- The task
Two lines in the data below mark the range: the one with "Where should I click to: Click the Everton" and the one with "Click Pakhtakor's -2 goal difference". Return both, along with every line between them, exactly.

- Source information
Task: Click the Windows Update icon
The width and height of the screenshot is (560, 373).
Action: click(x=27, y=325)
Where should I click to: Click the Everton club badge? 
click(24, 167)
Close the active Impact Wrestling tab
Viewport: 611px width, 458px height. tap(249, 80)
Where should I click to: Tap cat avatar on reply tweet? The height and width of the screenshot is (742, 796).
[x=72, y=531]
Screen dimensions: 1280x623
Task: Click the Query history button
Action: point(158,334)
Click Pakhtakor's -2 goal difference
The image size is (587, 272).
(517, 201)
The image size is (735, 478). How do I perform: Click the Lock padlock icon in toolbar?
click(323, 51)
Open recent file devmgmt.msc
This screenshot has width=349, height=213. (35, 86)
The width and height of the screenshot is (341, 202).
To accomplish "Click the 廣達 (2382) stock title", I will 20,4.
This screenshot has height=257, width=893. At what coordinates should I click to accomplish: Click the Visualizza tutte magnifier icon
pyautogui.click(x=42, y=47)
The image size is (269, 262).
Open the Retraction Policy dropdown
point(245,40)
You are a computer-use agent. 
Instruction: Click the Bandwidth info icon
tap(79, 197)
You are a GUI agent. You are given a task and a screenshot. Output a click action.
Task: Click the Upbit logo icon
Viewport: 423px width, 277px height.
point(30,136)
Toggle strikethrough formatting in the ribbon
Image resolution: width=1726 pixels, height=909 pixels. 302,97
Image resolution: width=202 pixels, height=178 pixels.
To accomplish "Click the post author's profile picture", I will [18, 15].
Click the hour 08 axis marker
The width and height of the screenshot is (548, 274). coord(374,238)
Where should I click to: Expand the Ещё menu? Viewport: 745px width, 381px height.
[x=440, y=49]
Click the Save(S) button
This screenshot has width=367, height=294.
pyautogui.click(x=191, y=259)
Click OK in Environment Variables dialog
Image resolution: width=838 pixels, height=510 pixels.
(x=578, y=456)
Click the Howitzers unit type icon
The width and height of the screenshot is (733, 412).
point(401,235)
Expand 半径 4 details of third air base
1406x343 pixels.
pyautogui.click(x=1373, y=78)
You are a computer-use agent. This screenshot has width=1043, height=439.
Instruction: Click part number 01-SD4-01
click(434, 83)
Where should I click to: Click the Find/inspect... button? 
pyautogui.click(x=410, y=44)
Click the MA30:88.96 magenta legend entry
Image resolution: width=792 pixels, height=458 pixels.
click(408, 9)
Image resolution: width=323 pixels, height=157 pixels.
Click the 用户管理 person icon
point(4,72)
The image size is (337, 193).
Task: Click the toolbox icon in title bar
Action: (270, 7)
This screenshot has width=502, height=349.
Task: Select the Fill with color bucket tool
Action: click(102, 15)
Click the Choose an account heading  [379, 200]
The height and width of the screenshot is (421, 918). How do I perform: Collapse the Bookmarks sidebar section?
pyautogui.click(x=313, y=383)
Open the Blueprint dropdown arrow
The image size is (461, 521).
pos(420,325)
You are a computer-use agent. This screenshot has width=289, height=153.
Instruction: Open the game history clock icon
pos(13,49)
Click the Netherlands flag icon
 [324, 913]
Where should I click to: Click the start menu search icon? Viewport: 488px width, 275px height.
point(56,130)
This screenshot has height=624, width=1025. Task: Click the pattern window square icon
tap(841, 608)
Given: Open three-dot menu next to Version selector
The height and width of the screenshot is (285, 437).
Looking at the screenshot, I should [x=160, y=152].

- Task answer
Where should I click to: Click the Everton club badge? 
click(24, 167)
Close the active Impact Wrestling tab
Viewport: 611px width, 458px height. tap(249, 80)
Where should I click to: Tap cat avatar on reply tweet? The height and width of the screenshot is (742, 796).
[x=72, y=531]
Screen dimensions: 1280x623
Task: Click the Query history button
Action: point(158,334)
Click Pakhtakor's -2 goal difference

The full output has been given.